Hiro wondered how he knew about the footprints if he hadn’t seen Sayuri, but decided to take an indirect path to the answer.

“What made you consider yourself a suspect?”

“I am the older brother, but Hideyoshi had more success. I depended upon his goodwill for everything from my clothes to the food I eat. I had the good fortune to fall in love with a woman, and the misfortune to have my brother favor her too.
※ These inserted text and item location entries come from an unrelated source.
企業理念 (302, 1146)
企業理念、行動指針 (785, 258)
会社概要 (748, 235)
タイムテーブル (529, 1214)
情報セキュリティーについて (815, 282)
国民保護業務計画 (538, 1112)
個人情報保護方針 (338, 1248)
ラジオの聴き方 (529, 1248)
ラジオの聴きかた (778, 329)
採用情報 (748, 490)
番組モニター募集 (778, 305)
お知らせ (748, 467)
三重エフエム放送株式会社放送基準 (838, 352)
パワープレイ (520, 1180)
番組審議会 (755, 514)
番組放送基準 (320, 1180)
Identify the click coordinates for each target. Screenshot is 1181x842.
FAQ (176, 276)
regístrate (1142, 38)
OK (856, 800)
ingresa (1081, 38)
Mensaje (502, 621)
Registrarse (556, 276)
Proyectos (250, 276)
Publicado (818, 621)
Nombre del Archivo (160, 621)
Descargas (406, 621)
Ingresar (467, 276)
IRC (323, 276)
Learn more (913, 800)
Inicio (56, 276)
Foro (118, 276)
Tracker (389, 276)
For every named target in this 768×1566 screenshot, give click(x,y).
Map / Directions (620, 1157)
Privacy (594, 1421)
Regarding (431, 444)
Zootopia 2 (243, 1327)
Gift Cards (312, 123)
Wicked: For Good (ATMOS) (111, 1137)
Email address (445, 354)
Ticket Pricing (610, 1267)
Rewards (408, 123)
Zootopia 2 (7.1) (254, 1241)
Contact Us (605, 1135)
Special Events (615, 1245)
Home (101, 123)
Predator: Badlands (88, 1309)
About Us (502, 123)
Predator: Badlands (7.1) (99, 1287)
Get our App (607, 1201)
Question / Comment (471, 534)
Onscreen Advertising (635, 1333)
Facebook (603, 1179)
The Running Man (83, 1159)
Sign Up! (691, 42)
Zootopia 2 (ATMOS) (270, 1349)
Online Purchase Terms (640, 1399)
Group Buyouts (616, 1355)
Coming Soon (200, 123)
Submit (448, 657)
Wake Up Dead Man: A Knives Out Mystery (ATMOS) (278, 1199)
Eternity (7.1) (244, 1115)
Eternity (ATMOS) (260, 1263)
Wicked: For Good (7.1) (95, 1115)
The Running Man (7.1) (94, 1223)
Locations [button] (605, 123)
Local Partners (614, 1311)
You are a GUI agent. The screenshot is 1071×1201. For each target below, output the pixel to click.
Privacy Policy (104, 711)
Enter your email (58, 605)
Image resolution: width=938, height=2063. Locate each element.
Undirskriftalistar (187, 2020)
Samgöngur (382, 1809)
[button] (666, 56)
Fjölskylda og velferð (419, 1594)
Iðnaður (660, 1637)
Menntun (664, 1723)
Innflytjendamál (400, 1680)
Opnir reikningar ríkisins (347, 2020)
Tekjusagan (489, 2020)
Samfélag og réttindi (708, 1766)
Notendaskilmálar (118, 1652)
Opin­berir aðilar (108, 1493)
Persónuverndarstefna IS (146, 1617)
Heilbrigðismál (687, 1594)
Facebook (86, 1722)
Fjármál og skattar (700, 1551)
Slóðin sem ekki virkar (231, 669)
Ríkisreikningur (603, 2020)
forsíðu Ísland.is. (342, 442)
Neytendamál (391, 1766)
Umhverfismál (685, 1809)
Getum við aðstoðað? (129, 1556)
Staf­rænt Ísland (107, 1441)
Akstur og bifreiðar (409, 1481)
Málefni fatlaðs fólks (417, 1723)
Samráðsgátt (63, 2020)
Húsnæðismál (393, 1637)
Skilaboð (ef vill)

“Any one of those could provide a motive for murder. Only a fool would not consider me a suspect, particularly when no other comes easily to mind.”

Hiro turned to face Hidetaro. “Shall I ask the obvious question, or would you prefer to answer without my asking?”

“I did not kill him.” The samurai’s eyes remained on the stones and his posture did not change.

“And the next, also obvious, question?” Hiro asked.

“I do not know who killed him. Our cousin Mitsuhide recently swore allegiance to Lord Oda, but I doubt the shogun would kill a friend for the acts of a distant relative. In addition, I am still alive and so is Nobuhide. If the shogun wanted vengeance, he wouldn’t have stopped with Yoshi.”

Mention of Nobuhide gave Hiro an opening. “Have you seen your brother’s family since his death?”

“Yesterday morning. I tried to persuade Nobuhide of Sayuri’s innocence, but he would not believe me. That is why I went to see Matto-san.”

Hiro ignored the mispronunciation of Father Mateo’s name. “How long have you known Sayuri?”

“Yoshi invited me to the Sakura at cherry blossom season, to see the girl’s debut. I didn’t expect much. My brother was always bragging about some beauty from the Sakura. They rarely amounted to anything. Sayuri was the exception.

“I never thought I would care for a woman.” Hidetaro’s gaze lost its sharpness as emotion took hold. “But Sayuri is not like any other woman.”

Hidetaro fell silent as if struggling for an explanation. At last he said, “She laughs at my feeble jokes, and when she smiles at me she means it.”

It was a strange compliment, but one that suggested honesty. Hiro would have discounted comparisons to birdsong or the moon, but Hidetaro’s simple phrasing rang true.

It also gave Hiro an opportunity to learn more about the samurai. “What do you mean?”

Hidetaro raised a hand to his face. “When most women smile, their faces become masks. The smile doesn’t reach their eyes.”

He demonstrated. His lips turned up and his eyes glittered with feeling but their edges didn’t crinkle with real joy. Then he smiled a second time, in earnest.

“You see?” he asked. “A true smile begins in the eyes.”

“I never noticed,” Hiro lied. “Is that why you wanted to marry her?”

It wasn’t a normal choice. Most samurai would never marry a commoner, let alone a woman in the entertainment trade. Hidetaro’s monastic tendencies made the decision even more unusual. Few men would allow a woman to change the course of an ascetic life.

“That, and the fact that she returned my affection.” Hidetaro gave an uncomfortable smile. “You may see the difference in our ages, but Sayuri did not mind it.”

Hiro found that surprising too, especially since the girl had talents to match her looks. Young, beautiful women rarely fell in love with substantially older men.

Unlike Hidetaro, the shinobi sought a deeper, and probably financial, explanation. He wondered where a destitute samurai found the money to buy a performer’s contract and whether Sayuri believed Hidetaro had silver hidden in his purse as well as his hair. Social convention prevented him from asking.

“Did Mayuri negotiate much on the contract price?” Hiro wondered aloud.

Hidetaro’s cheek twitched. “Not as much as I would have liked.”

“Perhaps she will reduce it more because of all the blood.”

Hiro realized a moment too late that his effort to flush out a useful response had overstepped the boundaries of politeness.

Hidetaro stood up. “I’m afraid I have an appointment. Please excuse my rudeness, but I must leave.”

Hiro stood up and bowed. “Thank you for speaking with me. I apologize if my words have offended.”

They left the temple together. When they reached the abbot’s quarters Hidetaro paused and reached down to adjust his katana.